Excerpts from a dataset

____________________

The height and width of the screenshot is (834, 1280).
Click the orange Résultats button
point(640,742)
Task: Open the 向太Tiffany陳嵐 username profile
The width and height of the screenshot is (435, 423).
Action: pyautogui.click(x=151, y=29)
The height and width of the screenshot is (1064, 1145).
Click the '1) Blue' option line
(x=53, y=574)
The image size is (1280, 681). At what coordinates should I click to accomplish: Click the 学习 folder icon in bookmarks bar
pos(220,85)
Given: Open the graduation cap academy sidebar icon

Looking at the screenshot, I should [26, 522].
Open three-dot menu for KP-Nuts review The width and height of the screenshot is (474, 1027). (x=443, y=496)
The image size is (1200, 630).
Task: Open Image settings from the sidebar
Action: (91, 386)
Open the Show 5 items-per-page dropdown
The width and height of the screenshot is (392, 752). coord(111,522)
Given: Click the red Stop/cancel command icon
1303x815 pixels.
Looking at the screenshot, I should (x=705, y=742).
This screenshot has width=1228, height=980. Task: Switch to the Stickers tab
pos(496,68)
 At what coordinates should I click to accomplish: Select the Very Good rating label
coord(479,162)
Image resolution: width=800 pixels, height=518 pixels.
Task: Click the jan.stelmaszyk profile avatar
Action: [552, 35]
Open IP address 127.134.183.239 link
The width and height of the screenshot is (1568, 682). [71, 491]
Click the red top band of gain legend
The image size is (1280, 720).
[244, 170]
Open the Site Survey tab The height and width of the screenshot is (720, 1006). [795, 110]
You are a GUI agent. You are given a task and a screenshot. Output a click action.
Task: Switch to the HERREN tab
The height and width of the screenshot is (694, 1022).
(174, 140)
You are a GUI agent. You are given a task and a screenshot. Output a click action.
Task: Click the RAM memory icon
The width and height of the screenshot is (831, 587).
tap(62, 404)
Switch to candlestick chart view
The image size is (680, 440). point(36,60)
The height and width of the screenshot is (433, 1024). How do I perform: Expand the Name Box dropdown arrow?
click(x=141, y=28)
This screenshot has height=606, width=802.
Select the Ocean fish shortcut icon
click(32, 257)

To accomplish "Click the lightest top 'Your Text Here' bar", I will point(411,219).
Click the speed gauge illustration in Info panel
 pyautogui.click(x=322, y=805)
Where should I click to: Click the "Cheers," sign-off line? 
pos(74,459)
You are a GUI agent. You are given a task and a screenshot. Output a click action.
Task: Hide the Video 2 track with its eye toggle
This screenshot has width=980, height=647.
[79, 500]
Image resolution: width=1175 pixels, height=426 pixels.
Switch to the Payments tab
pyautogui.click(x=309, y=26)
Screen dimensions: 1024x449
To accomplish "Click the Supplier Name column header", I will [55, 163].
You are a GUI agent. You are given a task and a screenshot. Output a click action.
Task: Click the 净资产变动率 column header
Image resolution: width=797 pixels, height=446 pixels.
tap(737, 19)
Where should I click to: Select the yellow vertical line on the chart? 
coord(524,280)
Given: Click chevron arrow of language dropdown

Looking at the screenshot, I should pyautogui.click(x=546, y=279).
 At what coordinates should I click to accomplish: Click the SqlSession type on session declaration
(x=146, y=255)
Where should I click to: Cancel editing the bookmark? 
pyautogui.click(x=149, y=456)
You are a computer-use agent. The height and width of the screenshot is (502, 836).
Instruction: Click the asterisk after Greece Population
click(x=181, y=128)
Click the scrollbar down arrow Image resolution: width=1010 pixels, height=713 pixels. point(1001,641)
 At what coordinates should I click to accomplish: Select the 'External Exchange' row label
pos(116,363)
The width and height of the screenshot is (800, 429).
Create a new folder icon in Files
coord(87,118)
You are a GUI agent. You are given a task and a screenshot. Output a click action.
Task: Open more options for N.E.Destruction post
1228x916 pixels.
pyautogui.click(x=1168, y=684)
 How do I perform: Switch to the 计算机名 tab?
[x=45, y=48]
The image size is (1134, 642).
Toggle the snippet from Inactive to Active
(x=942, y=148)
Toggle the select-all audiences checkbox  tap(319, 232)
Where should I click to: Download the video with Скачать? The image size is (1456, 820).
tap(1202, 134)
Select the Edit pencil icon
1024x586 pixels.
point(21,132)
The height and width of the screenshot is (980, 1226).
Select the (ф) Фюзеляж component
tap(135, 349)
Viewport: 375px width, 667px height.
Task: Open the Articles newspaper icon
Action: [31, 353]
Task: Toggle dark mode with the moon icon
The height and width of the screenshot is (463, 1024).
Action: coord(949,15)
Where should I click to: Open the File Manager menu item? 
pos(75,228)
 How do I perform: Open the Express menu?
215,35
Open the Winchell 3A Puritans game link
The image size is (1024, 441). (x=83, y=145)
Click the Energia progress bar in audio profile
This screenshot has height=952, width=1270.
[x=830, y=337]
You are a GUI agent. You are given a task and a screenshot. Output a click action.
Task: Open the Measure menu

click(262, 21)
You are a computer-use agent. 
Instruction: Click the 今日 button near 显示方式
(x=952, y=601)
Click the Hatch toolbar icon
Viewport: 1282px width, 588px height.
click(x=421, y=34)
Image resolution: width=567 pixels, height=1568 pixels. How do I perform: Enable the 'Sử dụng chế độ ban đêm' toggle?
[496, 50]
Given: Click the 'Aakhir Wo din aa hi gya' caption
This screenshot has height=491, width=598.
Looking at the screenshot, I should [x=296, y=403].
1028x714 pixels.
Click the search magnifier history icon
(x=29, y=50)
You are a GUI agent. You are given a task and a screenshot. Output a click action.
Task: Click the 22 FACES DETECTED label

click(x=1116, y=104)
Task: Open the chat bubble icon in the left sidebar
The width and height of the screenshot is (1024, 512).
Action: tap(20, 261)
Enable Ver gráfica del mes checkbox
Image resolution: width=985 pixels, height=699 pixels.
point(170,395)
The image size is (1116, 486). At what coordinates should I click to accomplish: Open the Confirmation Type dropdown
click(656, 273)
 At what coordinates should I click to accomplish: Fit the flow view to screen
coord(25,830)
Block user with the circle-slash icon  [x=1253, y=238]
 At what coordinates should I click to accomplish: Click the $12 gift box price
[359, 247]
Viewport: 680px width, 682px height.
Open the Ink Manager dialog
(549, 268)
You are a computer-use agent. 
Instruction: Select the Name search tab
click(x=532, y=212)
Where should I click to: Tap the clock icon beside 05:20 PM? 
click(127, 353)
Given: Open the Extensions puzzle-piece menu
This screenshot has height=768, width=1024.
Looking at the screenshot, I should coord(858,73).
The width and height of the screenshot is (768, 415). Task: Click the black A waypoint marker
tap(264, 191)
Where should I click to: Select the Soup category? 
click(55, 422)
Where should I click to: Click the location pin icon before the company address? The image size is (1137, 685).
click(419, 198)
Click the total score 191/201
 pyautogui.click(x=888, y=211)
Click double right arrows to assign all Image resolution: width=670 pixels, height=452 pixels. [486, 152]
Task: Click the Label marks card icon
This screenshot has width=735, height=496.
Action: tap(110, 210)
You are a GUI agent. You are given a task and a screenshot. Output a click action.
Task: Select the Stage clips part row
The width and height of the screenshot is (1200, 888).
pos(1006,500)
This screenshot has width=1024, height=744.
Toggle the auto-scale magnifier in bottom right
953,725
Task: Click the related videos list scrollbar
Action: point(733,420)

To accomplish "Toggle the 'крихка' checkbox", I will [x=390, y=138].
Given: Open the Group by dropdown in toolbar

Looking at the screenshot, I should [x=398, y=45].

____________________

__What you have to do__: From the records above, copy every line that holds the word "header".

__Task response__:
To accomplish "Click the Supplier Name column header", I will [55, 163].
Task: Click the 净资产变动率 column header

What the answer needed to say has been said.